Streaming as Resistance

For those of you who don’t know, I stream video games on twitch.tv/pizza_yeti. This is something I’ve wanted to do since back in the day when I first watched Chuggaconroy play Earthbound (the first time). Yeah, I’ve been around YouTube for a second. So about a year ago (July 12, 2018, to be exact) I started streaming. It’s been an interesting year streaming very inconsistently. As I’ve mentioned, I was also in the middle of grad school and had a few different jobs that made streaming difficult. But the main reason I stopped streaming was that my internet wasn’t good enough. I was barred access because the small town I was living in didn’t offer internet speeds that consistently met the 3mbps minimum upload to have a healthy stream on Twitch.

See, we live in an age where we say and hear things like “anyone can do ___” when we bring up inequalities in a given area. So yeah, in theory, anyone can stream. But in reality, that’s not true. At base, you have to have an internet connection that can handle it, and either a PS4 or an Xbox or else you’ll have to invest at least 100$ in a decent capture card to play any Nintendo systems on stream. Also, if you go the route of a capture card, you’ll have to have a computer that can handle streaming as well. So right away, there’s the money aspect of streaming that keeps people out. There are other levels that encourage some populations to not stream that affects the larger tech and gaming industry as a whole, but we can get into that later.

A few weeks ago, I was streaming. Now, I love talking about access and inclusivity and the ways that spaces are inaccessible and exclusive. So this idea that streaming is still this white-dominated space that’s filled with a lot of toxic streams. So what does it look like to be a person of color who wants to stream and be honest and intentional about what it’s like to be a person of color in the gaming community? Doesn’t streaming, and being yourself while doing it, then become an act of resistance?

There are some people reading this no doubt thinking that being a person of color on the internet can’t possibly be that bad. It can be. Trust me. So streaming as an act of resistance can look like groups similar to Brown Girl Gamer Code, Black Girl Gamers, The Cookout, and for those who want to talk about mental health, Yam Fam. This is not an exhaustive list, these are just the communities I know of. But, like Cote wrote about in Woke Gaming, these spaces are built for and by the people who desire them. These are not spaces that naturally exist in a world developed and informed by white supremacy. (Look for an upcoming review of Woke Gaming that goes more into this topic).

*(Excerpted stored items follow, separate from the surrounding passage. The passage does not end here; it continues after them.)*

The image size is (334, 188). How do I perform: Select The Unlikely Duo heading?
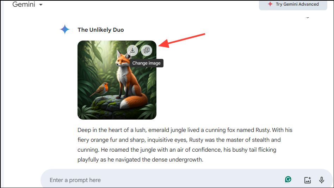pyautogui.click(x=100, y=30)
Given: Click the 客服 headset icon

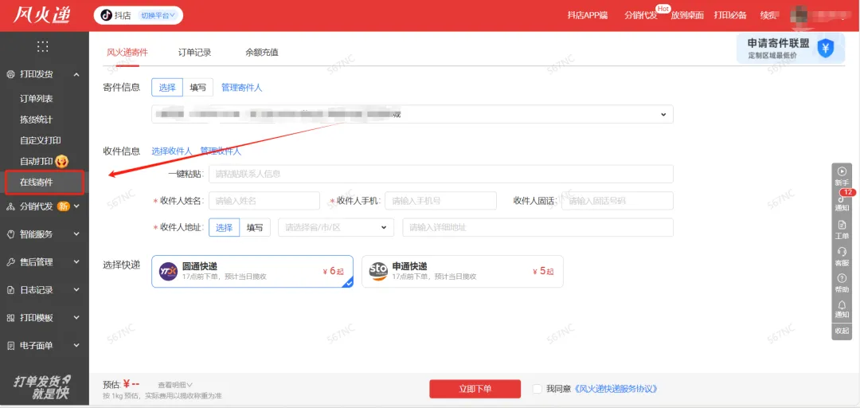Looking at the screenshot, I should click(x=842, y=252).
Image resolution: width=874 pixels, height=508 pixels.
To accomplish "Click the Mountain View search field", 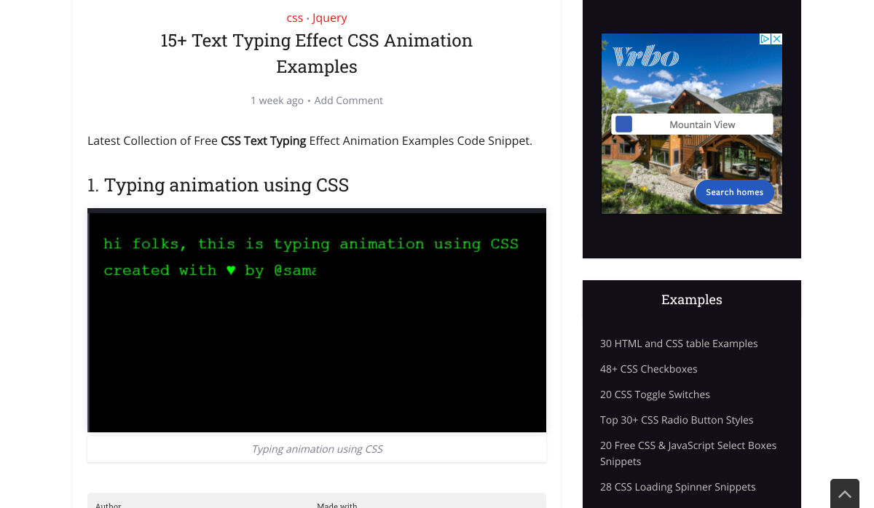I will coord(701,124).
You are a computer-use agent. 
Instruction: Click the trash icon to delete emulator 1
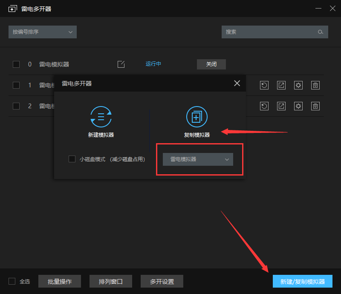315,85
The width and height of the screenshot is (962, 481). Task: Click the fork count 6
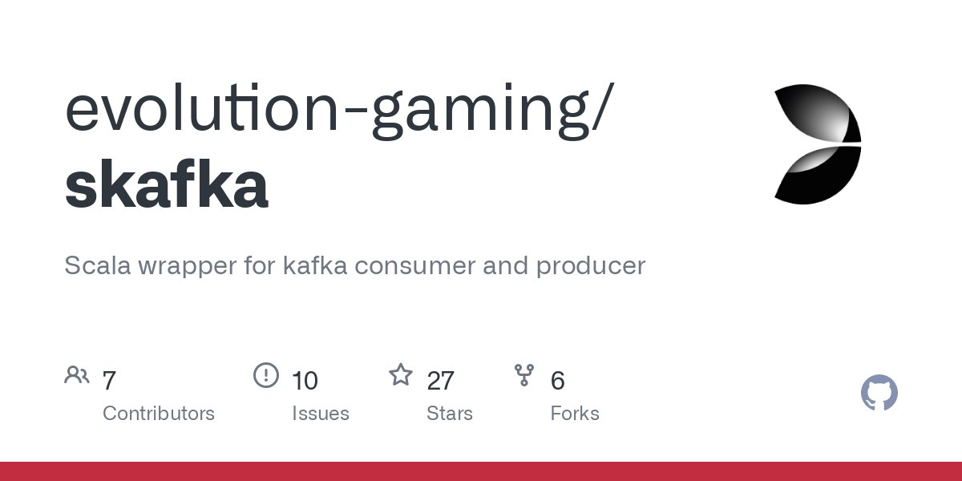[558, 380]
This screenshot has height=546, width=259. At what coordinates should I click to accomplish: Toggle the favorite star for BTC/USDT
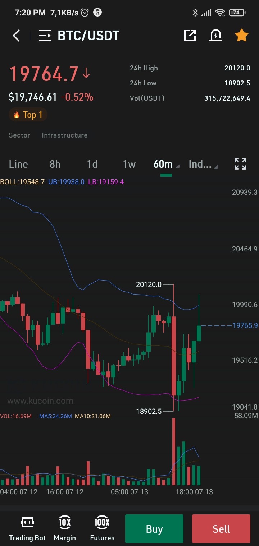[x=241, y=35]
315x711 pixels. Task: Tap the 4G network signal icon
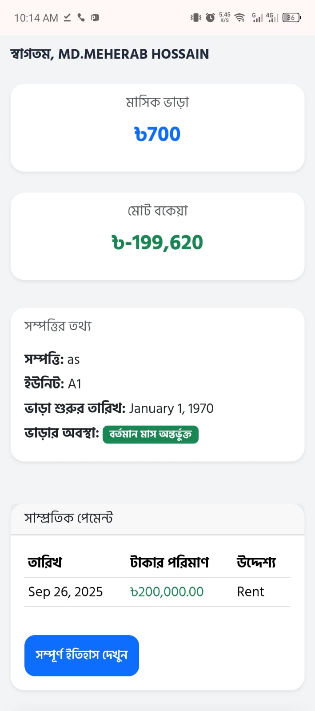[272, 18]
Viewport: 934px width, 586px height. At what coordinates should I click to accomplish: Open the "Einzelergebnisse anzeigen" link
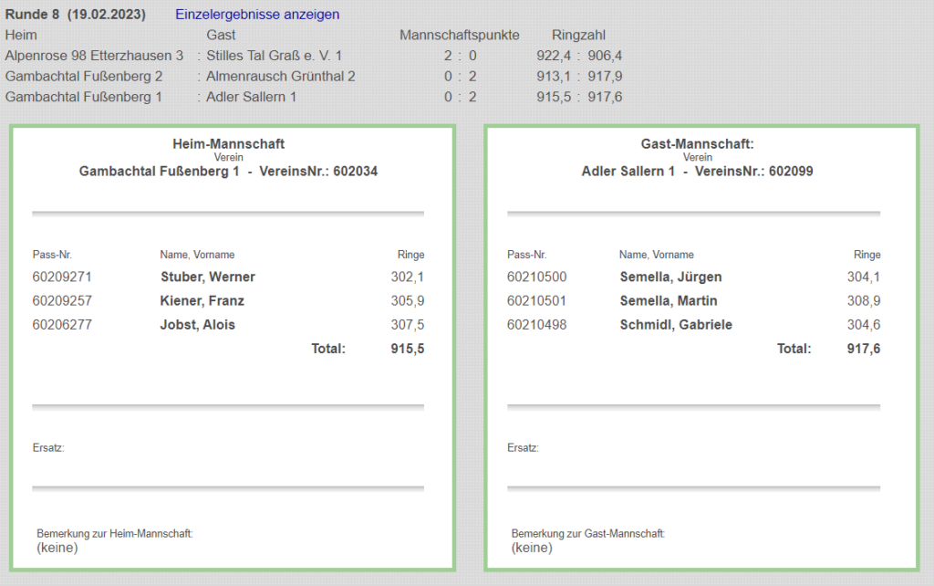pos(257,15)
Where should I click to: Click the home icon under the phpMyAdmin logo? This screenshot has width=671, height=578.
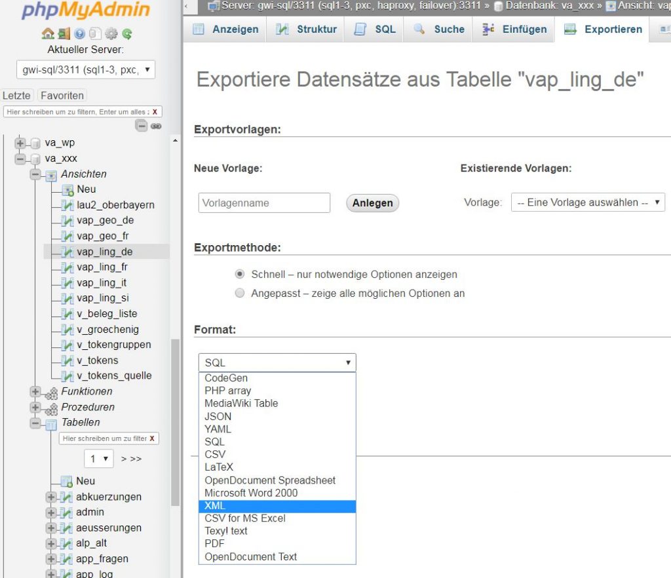coord(47,33)

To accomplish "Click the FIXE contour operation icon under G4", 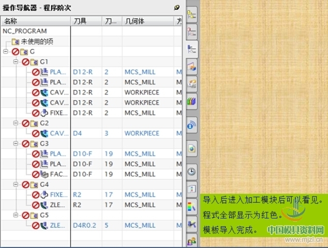I will click(x=44, y=195).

Being bold enough to attempt to speak on important topics has made people targets. It takes an incredible community behind you to hold you up when trolls or just angry, jealous people come after you. And that is why the decision to continue is such an act of resistance. It’s participating in something that will hopefully enact positive change. In an age where it seems like most people act out of a place of fear, acting (streaming), from a place of hope helps other people to see that a new thing is possible.

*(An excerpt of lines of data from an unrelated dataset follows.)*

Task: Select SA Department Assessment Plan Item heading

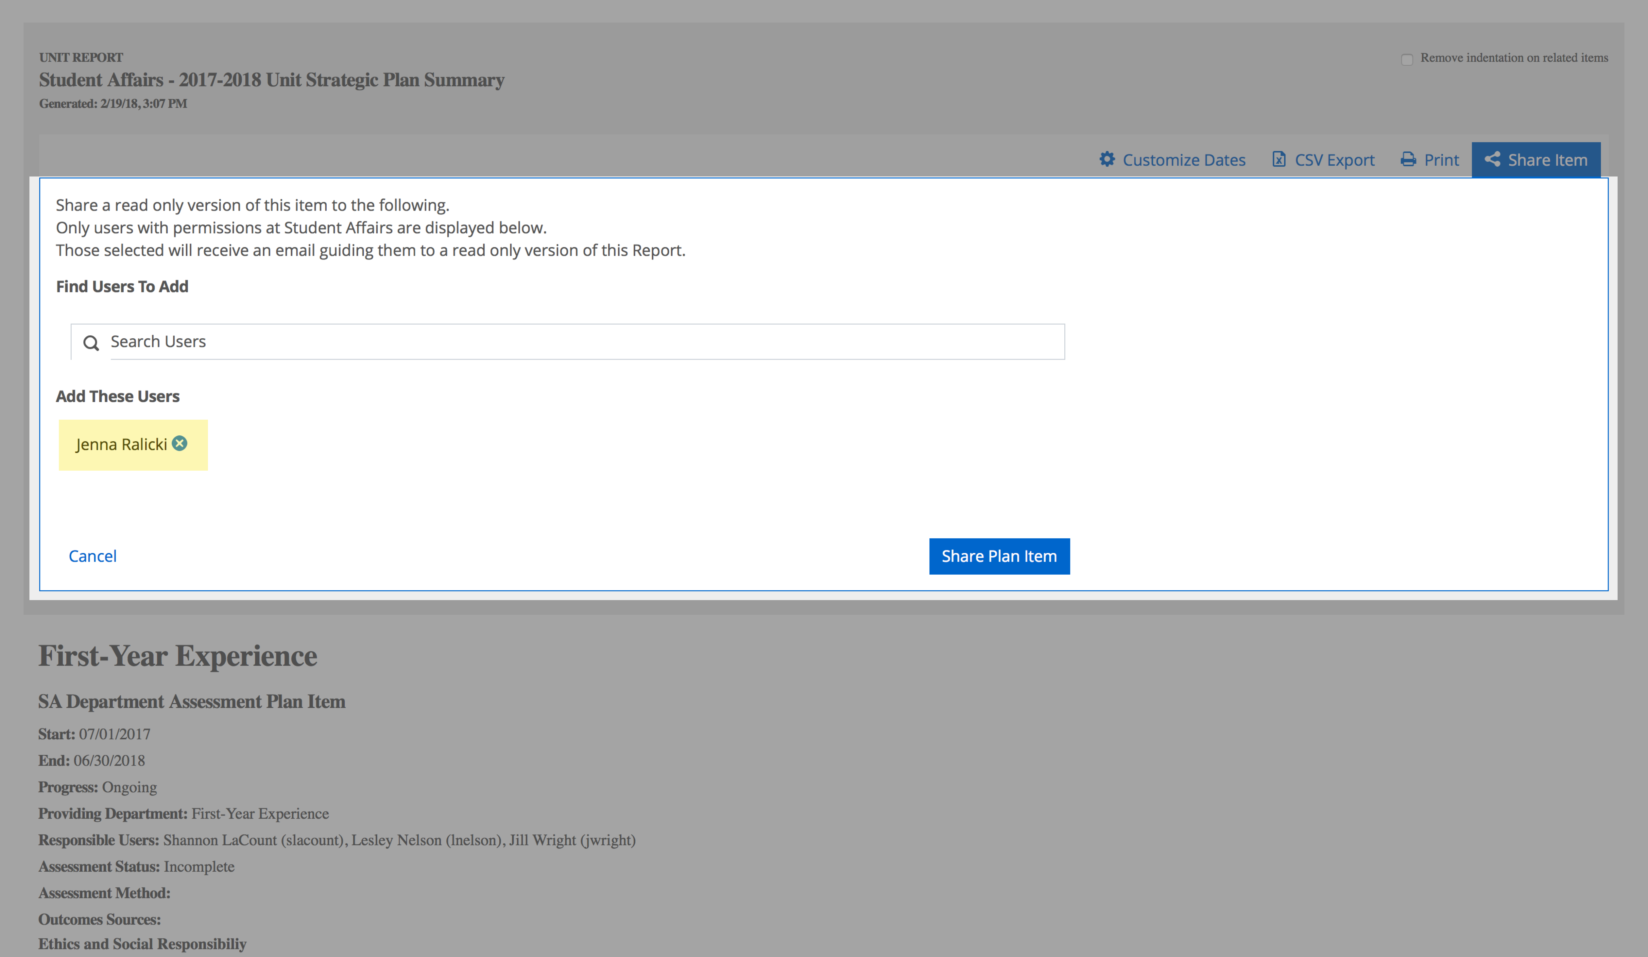Action: [192, 701]
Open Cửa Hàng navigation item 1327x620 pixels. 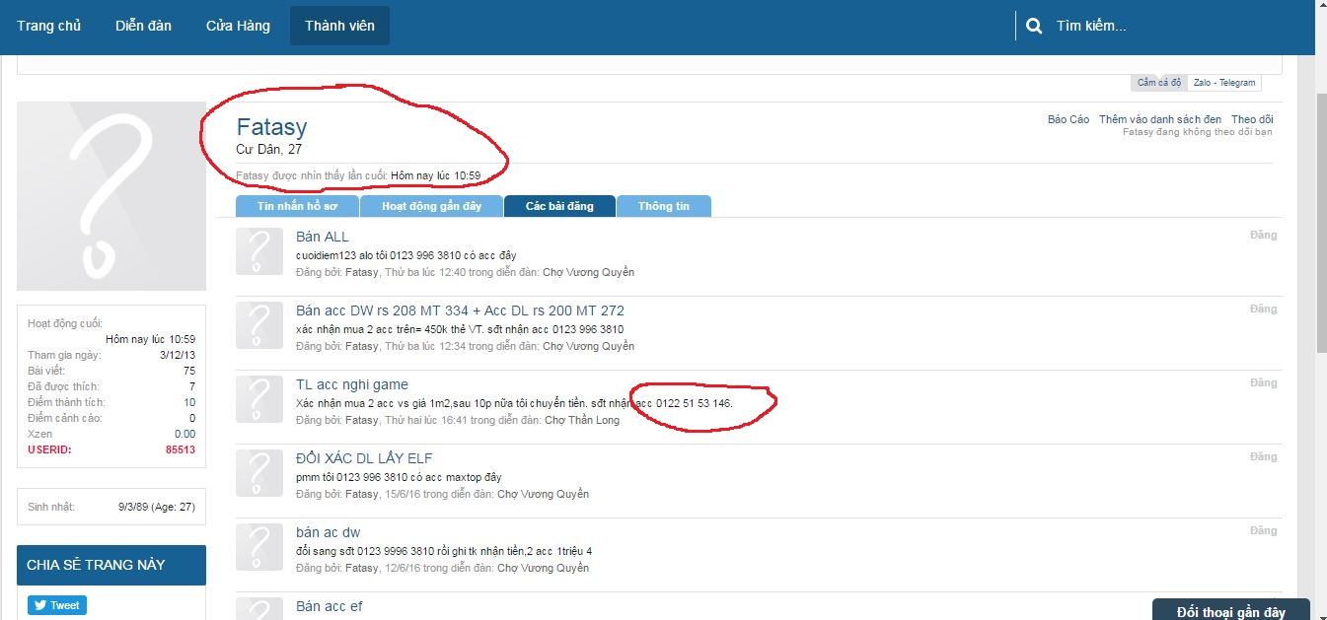(x=238, y=26)
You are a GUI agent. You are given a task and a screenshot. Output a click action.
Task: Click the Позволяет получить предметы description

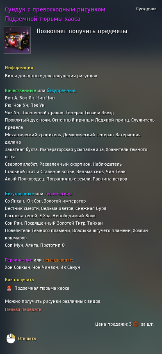(82, 32)
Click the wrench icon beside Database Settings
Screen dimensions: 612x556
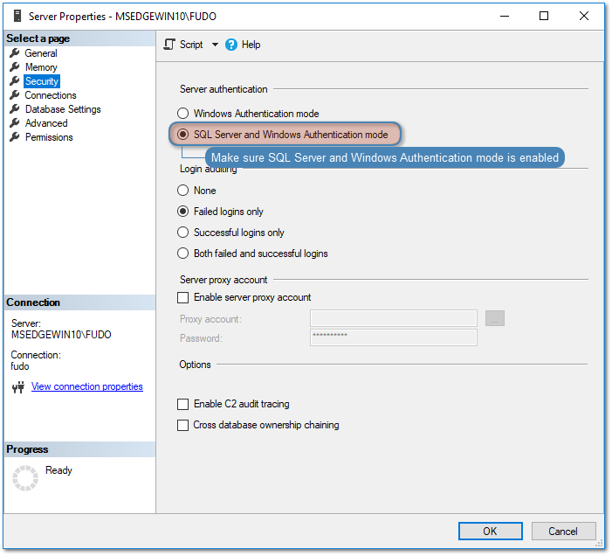[15, 109]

Streaming as an act of resistance looks like plugging in a controller, headphones, and a mic and being unapologetically you. For me, it also means engaging in conversations about access and equity. It means figuring out how to hold gamin culture accountable while supporting the streamers, communities, and game developers who are also doing the work to break down the gates and walls that keep certain populations out. It looks like spreading resources across the board instead of hoarding them for myself. I attempt to embody the thought that we all rise together or none of us really go anywhere. We lift each other up instead of tearing each other down. That is how we resist. That is how we make change. And that is the kind of content that I’m here for.